On opening the thorax it was found that the right lung was minimally adherent by old firm adhesions. The lower part of the lung was broken & torn away.

The left lung was intact; it was adherent at the apex & there were a few adhesions over the side. In the substances of the lung were several nodules of consolidation.

The pericardium was open below & the heart absent.

 

Mary’s heart had obviously been cut out and could not be found but Bond does not venture an opinion as to whether the murderer had burned it or had carried it away. For what they are worth – and upon such matters they are worth very little – the newspaper reports aver that no traces of human remains were discovered in the ashes of the fire.

The doctors found partly digested food, consisting of fish and potatoes, in the abdominal cavity. Similar food was discovered in the remains of the stomach attached to the intestines.
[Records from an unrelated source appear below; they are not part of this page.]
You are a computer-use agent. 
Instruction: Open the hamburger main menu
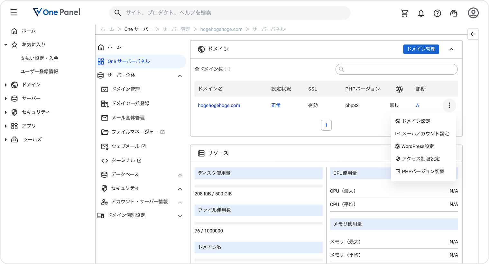[14, 13]
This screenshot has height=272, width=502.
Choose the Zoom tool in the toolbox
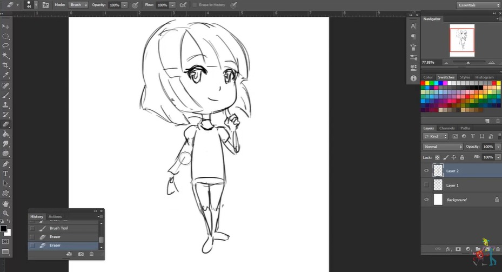6,214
The post-mortem over with, Bond felt able to respond to Anderson’s plea for guidance on the degree of medical expertise displayed by the murderer. And, in a general report penned for the Assistant
Commissioner later in the day, he set down his conclusions on this and other aspects of the case.
25
His remarks embraced the Nichols, Chapman, Stride and Eddowes murders, police notes relating to which he had read, as well as that of Mary Kelly.

Bond was sure that all five women had been slain by the same hand. The throats of the first four appeared to have been cut from left to right. In Mary’s case extensive mutilations made it impossible to tell in which direction the fatal cut had been made but, like the others, her throat had been cut first for splashes of arterial blood were found on the wall close to where her head must have been lying.

In no case had any sign of a struggle been discovered. It thus appeared to the doctor that the attacks were ‘probably so sudden and made in such a position that the women could neither resist nor cry out.’ The victims were probably lying down when murdered. As noted by Phillips, the sheet at the top right-hand corner of Mary’s bed was bloody and badly cut. The explanation that occurred to Bond was that Mary’s face might have been covered with the sheet at the time the attack was made. In the first four cases the murderer must have attacked from the right side of the victim. In the case of Mary Kelly this would have been impossible because there would not have been room for him between the wooden petition and the bed. He must therefore have attacked her from in front or from the left. Although Bond did not think that the murderer need necessarily have been ‘deluged’ with blood, he did believe that his hands and arms must have been covered in it and that parts of his clothing must have been stained.